H&M: Koleksiyonun büyük bir kısmı unisex parçalardan oluşuyor. Bu sizin için neden önemliydi?
HP: Ben bu şekilde tasarım yapmayı seviyorum ve içinde yaşadığımız dünyanın temel gerçeği de bu. Parçalarım hem erkek hem de kadınlar tarafından giyilip şekillendirilebilir ve herkesin dolabına kolayca entegre edilebilir. Günümüzde insanların modayı, stili ve giyimi bu şekilde benimsediğini görüyorum. Bu da insanların bu fikirleri kendilerine özgü bir şekilde hayata geçirmelerine ve olmak istedikleri birey olmalarına olanak tanıyor. Dış giyim parçaları, tişörtler, eşofman altları ve kapüşonlular gibi pek çok parça cinsiyetten bağımsız olabilir. Bu benim tasarım DNA'mın bir parçası. Kural yok. İstediğin zaman, istediğin şekilde giy. Beğenirsen, sana göre demektir.

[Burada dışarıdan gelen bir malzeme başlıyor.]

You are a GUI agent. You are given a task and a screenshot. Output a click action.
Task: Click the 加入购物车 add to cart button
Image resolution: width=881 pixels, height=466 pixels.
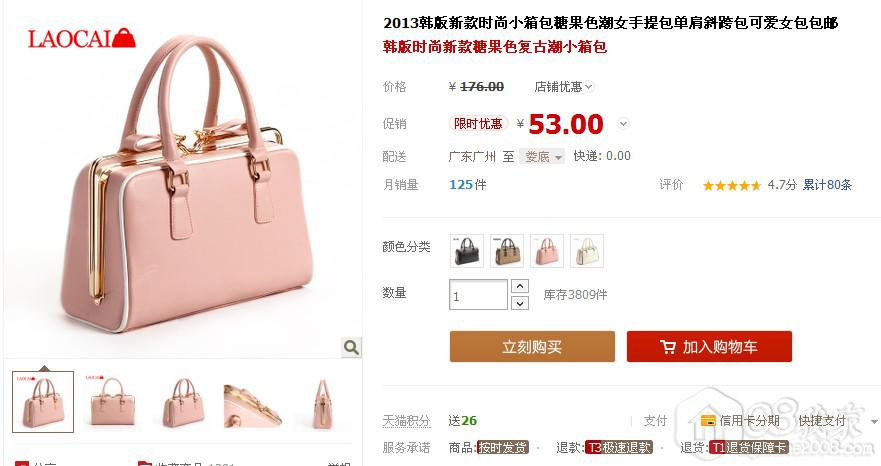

H&M: H2'nin benimsediği felsefenin bir parçası da "New York City'den çıkması ama New York City'den çok ötesi için üretilmiş olması. H2, şehrin mantığını ve enerjisini somutlaştırarak dünyaya taşıyor." H2'yi New York City'den ama tüm dünya için - hem benzersiz hem de evrensel olarak tasarladınız. Bunu biraz daha detaylı anlatabilir misiniz?
HP: New York City'de yaşıyorum ve çok uzun zamandır buradayım. New York City sokakları ve bu şehrin insanları bana ilham veriyor. New York City'yi farklı kültürlerin, insanların ve tarzların buluştuğu bir nokta olarak görüyorum. New York metropolitan bölgesi, 700 dilin konuşulduğu, muhtemelen dünya tarihinde dil çeşitliliği en fazla olan şehir merkezidir. Burada yaklaşık 10 milyon insan yaşıyor. Bu 10 milyon hikaye demek. H2 burada, New York City'de benimle başlıyor ama küresel bir perspektifle tasarlandı. Dünyanın her yerinde kullanılabilecek bir koleksiyon yaratmak istedik.
H&M: 2004 yılında New York City'ye taşındınız. İlk geldiğinizden bu yana şehir nasıl bir değişim geçirdi?
HP: Buraya ilk taşındığımdan bu yana çok şey değişti. Dostlarımız yaşıyor, ölüyor ve insanlar hayatlarına devam ediyor. Yeni insanlar, yeni enerji. Gelgitler yaşanıyor, şehir değişiyor. İnsanlar olmadan şehirler nedir ki? Şehri şehir yapan insanlardır. Taşındığım New York bugün yaşadığım New York değil, ama sanırım bu insan doğasının bir gereği. New York City durmadan evrim geçiren bir şehir, ancak değişmeyen tek şey New York City'nin ruhu.
H&M: New York City tasarım konusundaki yaklaşımınızı nasıl şekillendirdi?
Tasarıma yaklaşımım New York City sokaklarından ilham alıyor. Enerji dolu bir şehir ve farklı stillere sahip pek çok farklı insan görüyorsunuz. Sürekli geliştiği ve değiştiği için şehirden sıkılmanız mümkün değil. Beni şaşırtmaktan asla vazgeçmiyor. Bir seyahatten sonra New York City'e geri döndüğümde, atmosferin ne kadar canlı olduğunu hissedebiliyorum. Her zaman görülecek yeni bir şey var. Benim için çok eşsiz bir yer.
H&M: New York City'yi modada içinde bulunduğumuz bu dönem için en doğru yaratıcı merkez haline getiren nedir?
HP: New York City kültürün başladığı yer.